HANNAH FREE is a movie about elderly lesbians. The fact that you probably furrowed your brow at that means you probably haven’t come across any other movies about elderly lesbians. I know I haven’t. I just spent a little time searching for one and have come up short. I did manage to discover a Dutch documentary on a nursing home built in Holland specifically for gay and lesbian residents, but as far as a fictional film on the subject – commercial, Hollywood, or independent – “niets” as the Dutch say.

Starring Sharon Gless, Taylor Miller, and other notables from the film and theatre circuit in the Chicago area, HANNAH FREE follows the relationship of Hannah and Rachel from young girls in the Midwest up until old age with all of the twists and turns in their lives between. Sharon Zurek came on board as editor of the film after involuntarily neglecting a few calls and e-mails from executive producer Tracey Baim, publisher of Chicago’s largest group of LGBTQ publications and a noted public figure in that community, as a common side effect of being a busy editor with her nose to the monitor.

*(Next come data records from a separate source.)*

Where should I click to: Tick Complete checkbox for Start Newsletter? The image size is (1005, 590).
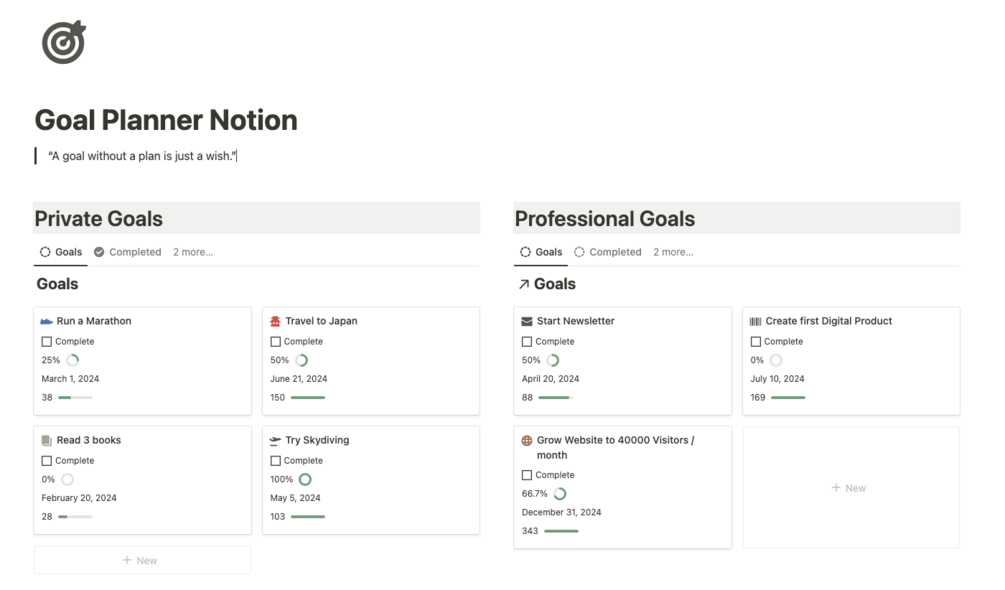[527, 342]
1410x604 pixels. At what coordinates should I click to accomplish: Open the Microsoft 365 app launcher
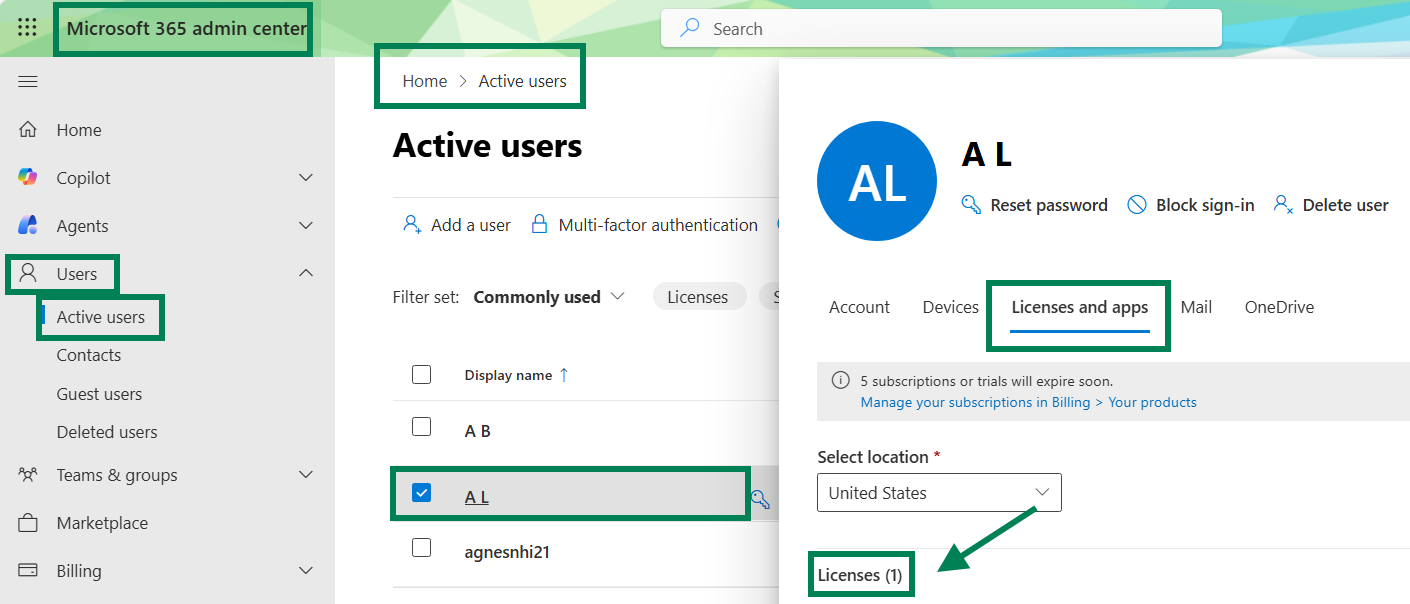(27, 28)
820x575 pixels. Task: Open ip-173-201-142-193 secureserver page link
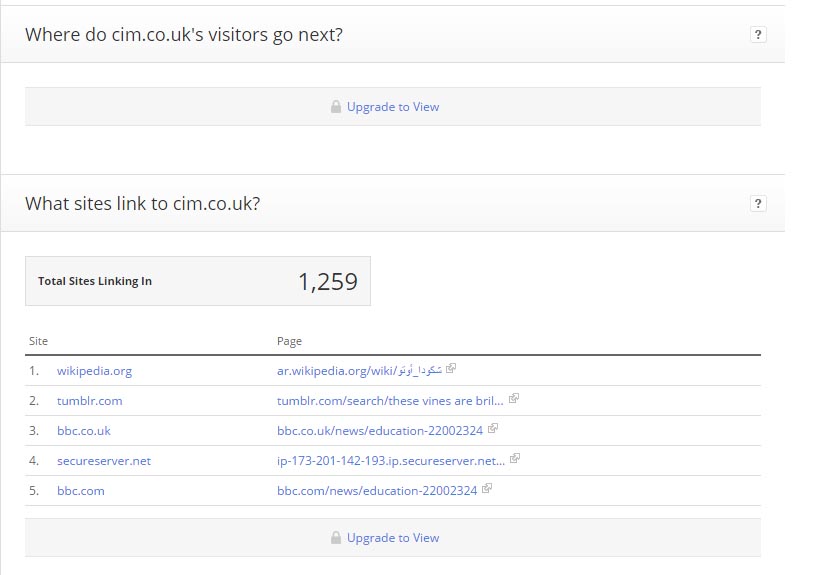[391, 461]
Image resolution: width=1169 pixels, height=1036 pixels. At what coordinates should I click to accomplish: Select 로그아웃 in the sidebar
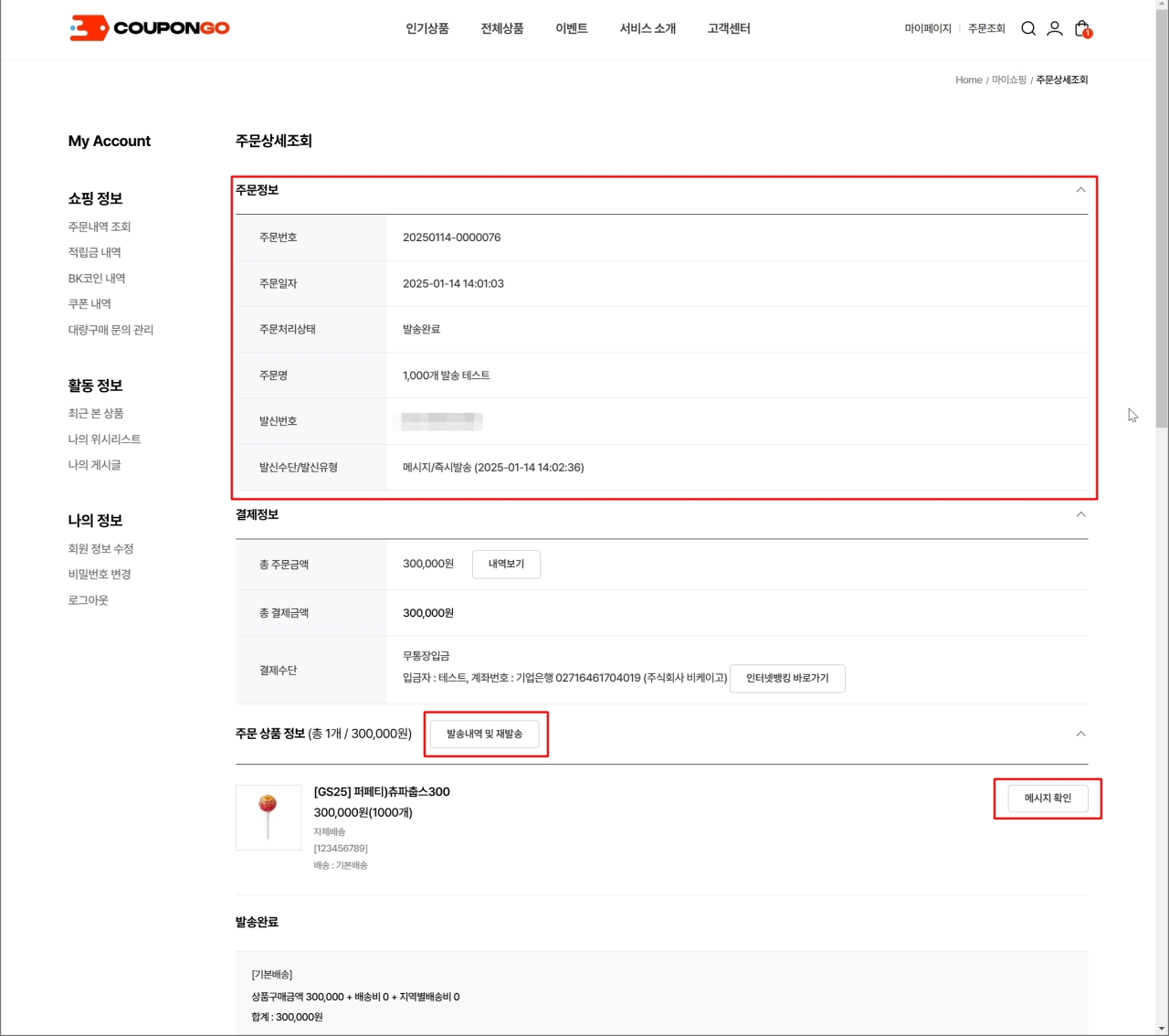point(88,600)
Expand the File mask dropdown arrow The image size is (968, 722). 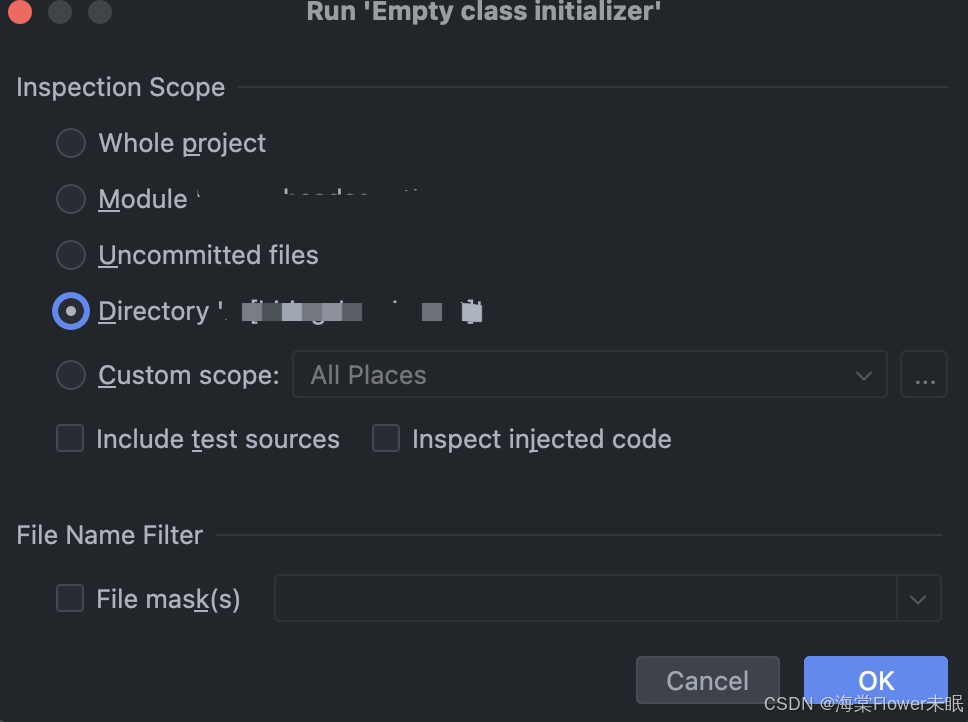click(x=918, y=599)
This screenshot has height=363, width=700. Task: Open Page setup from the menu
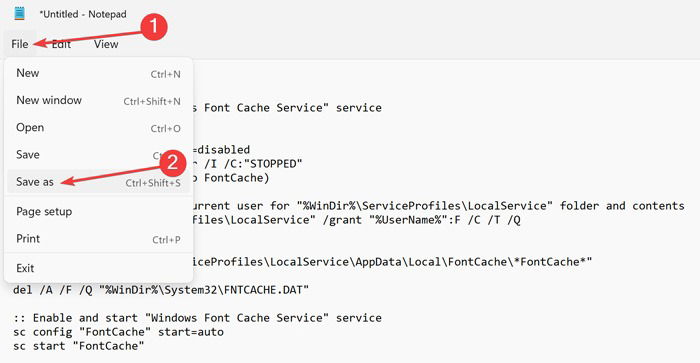click(x=98, y=212)
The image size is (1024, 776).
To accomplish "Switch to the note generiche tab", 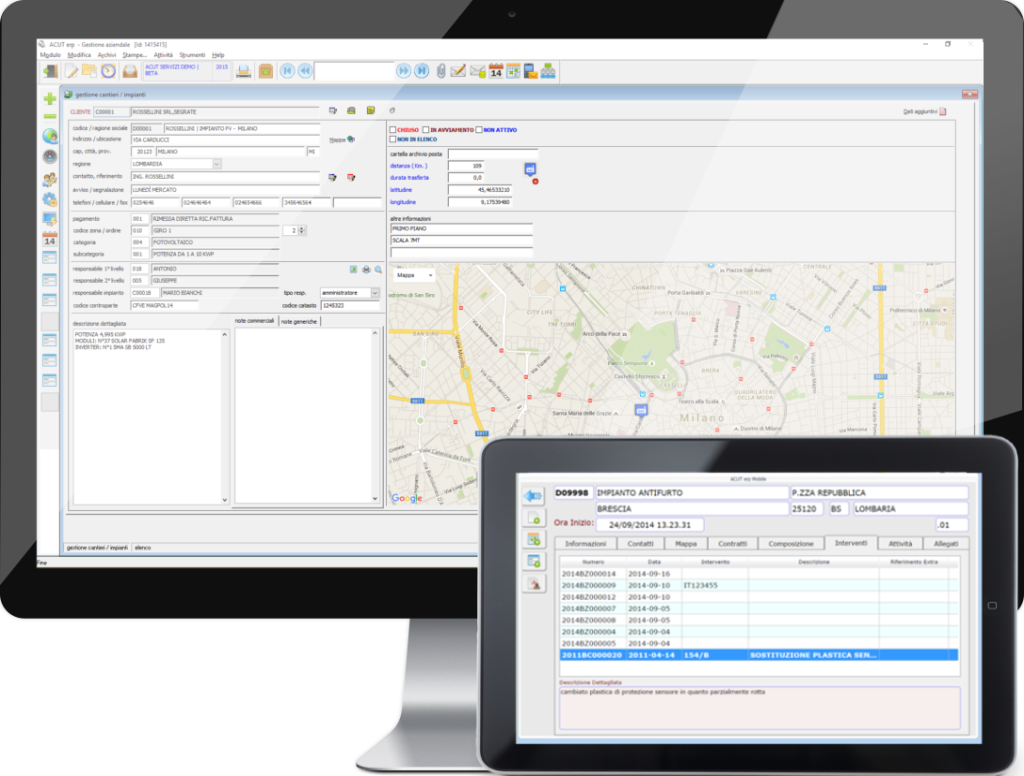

“They knew they wanted some old broad to bring up the post department and that would be me,” says Zurek, an experienced filmmaker and life-long Chicago resident whose credits include last year’s Michael Keaton drama, THE MERRY GENTLEMAN. Baim had heard of Zurek’s additional work on films featuring gay and lesbian topics, eventually convincing her to take the job as editor and post-production supervisor on HANNAH FREE to oversee all aspects of the complicated High Definition process.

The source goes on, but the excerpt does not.